Hispanics and their allies in Congress, and feminists and their allies have been trying to get approval for the creation of a National Museum of the American Latino and A National Women’s History Museum in Washington D.C. since around the beginning of the century. Last year, after the obligatory studies, commissions and reports, bipartisan bills authorizing the creation of the two proposed museums passed in the House. After all, it’s not as if the year’s budget deficit had blown the national debt up to dangerous levels or anything. Why not spend millions more on new structures honoring only segments of what was conceived as a single nation?

More specifically, why not suck up to two powerful voting blocs in an election year?

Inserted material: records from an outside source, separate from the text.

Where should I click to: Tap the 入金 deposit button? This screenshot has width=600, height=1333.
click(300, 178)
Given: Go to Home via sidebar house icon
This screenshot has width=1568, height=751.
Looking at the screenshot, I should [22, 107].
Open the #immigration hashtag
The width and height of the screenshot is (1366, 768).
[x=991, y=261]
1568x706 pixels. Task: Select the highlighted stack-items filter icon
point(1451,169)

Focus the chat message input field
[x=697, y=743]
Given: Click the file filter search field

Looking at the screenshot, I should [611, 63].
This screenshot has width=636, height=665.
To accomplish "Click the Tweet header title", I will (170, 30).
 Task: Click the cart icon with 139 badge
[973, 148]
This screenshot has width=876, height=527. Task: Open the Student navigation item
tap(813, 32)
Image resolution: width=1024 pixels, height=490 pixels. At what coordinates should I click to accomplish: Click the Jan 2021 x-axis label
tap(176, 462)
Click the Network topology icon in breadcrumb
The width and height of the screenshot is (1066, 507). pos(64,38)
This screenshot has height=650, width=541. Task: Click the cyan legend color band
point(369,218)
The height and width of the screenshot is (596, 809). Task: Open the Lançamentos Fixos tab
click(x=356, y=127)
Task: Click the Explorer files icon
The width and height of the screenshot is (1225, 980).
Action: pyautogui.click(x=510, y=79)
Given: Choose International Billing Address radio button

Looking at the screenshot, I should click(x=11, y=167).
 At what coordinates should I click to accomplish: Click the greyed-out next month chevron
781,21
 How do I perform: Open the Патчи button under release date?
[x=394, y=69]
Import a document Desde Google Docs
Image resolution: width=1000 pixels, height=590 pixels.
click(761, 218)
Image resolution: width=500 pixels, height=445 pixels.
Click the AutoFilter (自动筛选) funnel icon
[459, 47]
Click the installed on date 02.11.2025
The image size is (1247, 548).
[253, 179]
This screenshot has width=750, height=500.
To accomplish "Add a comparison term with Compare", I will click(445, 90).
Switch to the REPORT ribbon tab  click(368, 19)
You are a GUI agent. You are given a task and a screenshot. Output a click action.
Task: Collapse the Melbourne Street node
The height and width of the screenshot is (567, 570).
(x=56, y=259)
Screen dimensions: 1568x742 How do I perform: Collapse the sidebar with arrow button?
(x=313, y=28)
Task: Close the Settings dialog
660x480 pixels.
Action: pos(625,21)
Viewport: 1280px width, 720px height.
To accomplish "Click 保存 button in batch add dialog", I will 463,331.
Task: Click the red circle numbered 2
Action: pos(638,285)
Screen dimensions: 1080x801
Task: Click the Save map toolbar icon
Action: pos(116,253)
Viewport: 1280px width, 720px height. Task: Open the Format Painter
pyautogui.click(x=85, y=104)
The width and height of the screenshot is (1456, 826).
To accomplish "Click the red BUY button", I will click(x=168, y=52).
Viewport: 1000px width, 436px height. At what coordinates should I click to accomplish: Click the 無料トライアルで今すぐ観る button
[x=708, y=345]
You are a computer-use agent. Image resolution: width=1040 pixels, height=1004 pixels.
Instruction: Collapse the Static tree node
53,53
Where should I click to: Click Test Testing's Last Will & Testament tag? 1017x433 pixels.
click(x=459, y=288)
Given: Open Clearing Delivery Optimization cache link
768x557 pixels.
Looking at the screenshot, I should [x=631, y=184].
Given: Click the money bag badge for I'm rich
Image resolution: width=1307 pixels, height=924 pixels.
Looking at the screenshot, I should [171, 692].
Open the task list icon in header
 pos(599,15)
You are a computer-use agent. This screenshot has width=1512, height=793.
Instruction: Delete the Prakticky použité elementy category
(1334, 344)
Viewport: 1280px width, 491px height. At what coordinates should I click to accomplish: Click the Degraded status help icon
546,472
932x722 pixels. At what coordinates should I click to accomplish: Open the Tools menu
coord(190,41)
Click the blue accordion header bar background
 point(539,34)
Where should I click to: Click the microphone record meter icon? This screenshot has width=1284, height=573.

Because the Senate is similarly driven by political pandering and is almost as irresponsible as the House, it was assumed that the bills would pass by unanimous consent, a practice reserved for noncontroversial measures. Senators John Cornyn, Republican from Texas (lots of Hispanic-Americans there, coincidentally), and Bob Menendez, the Democrat from New Jersey who is himself Hispanic-American, introduced the legislation setting up the latest hyphenated American museum on the National Mall, and lauded the history and contributions of 60 million Americans, blattety-blah diversity, blattety-blah recognition. But Senator Lee, the Republican from Utah (where, also coincidentally, there are not so many Latinos), stopped the proposed new museums dead (though they will rise again) , as a single vote can do when unanimous consent is needed.